Do LLM Agents Have Regret? A Case Study in Online Learning and Games

Part of International Conference on Representation Learning 2025 (ICLR 2025) Conference

Bibtex Paper Supplemental

Authors

Chanwoo Park, Xiangyu Liu, Asuman Ozdaglar, Kaiqing Zhang

Abstract

Large language models (LLMs) have been increasingly employed for (interactive) decision-making, via the development of LLM-based autonomous agents. Despite their emerging successes, the performance of LLM agents in decision-making has not been fully investigated through quantitative metrics, especially in the multi-agent setting when they interact with each other, a typical scenario in real-world LLM-agent applications. To better understand the limits of LLM agents in these interactive environments, we propose to study their interactions in benchmark decision-making settings in online learning and game theory, through the performance metric of regret. We first empirically study the no-regret behaviors of LLMs in canonical non-stochastic online learning problems, as well as the emergence of equilibria when LLM agents interact through playing repeated games.
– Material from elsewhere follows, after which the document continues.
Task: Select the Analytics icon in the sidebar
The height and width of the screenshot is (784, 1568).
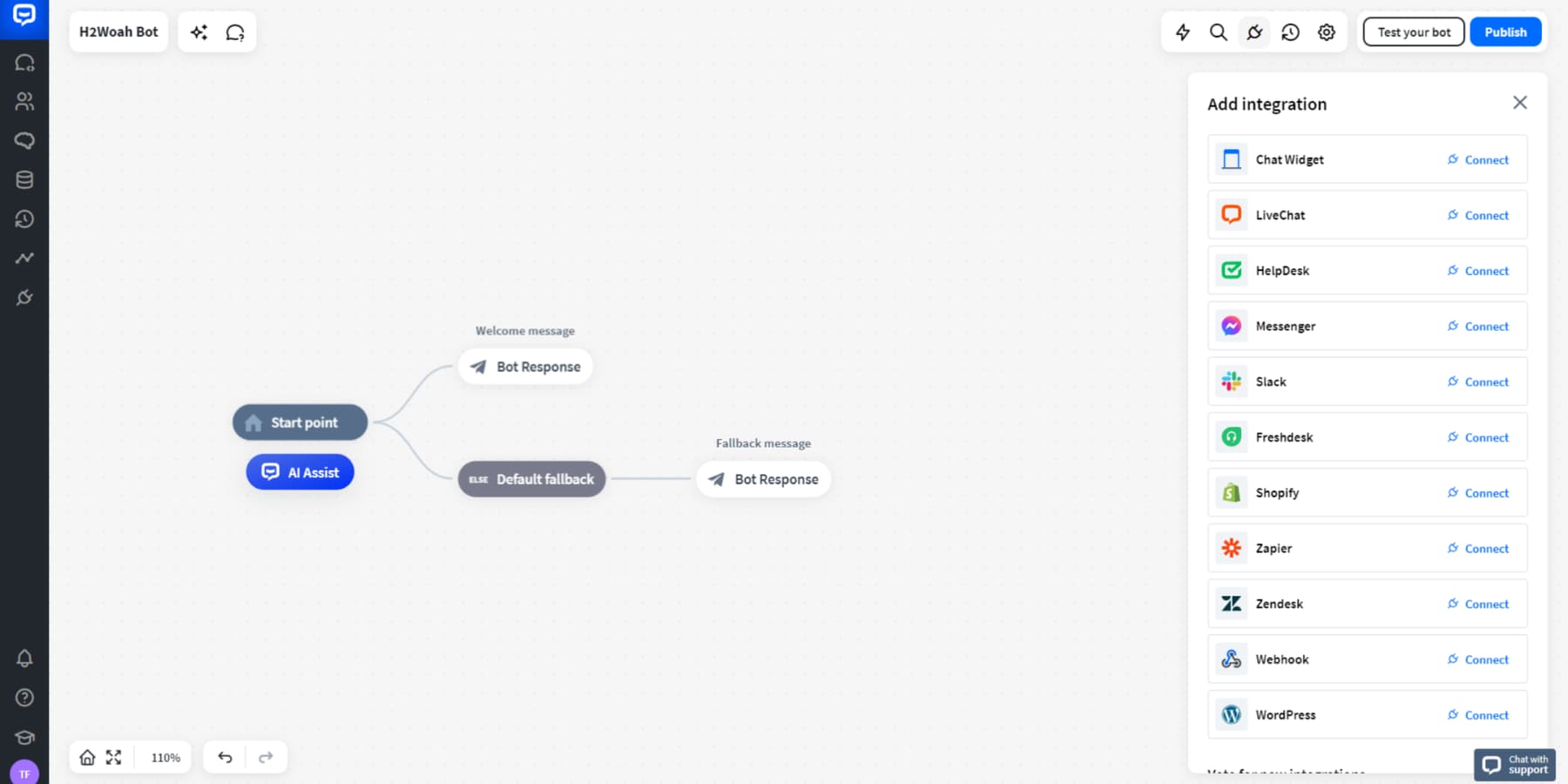Action: tap(24, 258)
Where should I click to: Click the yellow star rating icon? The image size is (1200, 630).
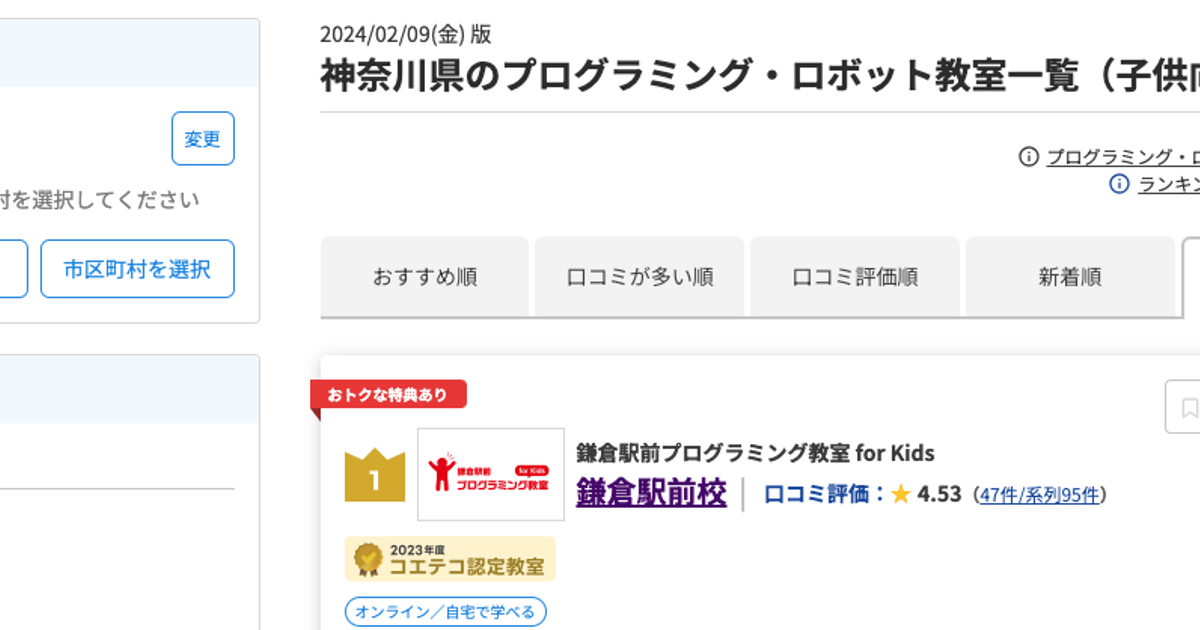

We then provide some theoretical insights into the no-regret behaviors of LLM agents, under certain assumptions on the supervised pre-training and the rationality model of human decision-makers who generate the data. Notably, we also identify (simple) cases where advanced LLMs such as GPT-4 fail to be no-regret. To further promote the no-regret behaviors, we propose a novel unsupervised training loss of regret-loss, which, in contrast to the supervised pre-training loss, does not require the labels of (optimal) actions. Finally, we establish the statistical guarantee of generalization bound for regret-loss minimization, and more importantly, the optimization guarantee that minimizing such a loss may automatically lead to known no-regret learning algorithms, when single-layer self-attention models are used. Our further experiments demonstrate the effectiveness of our regret-loss, especially in addressing the above “regrettable” cases.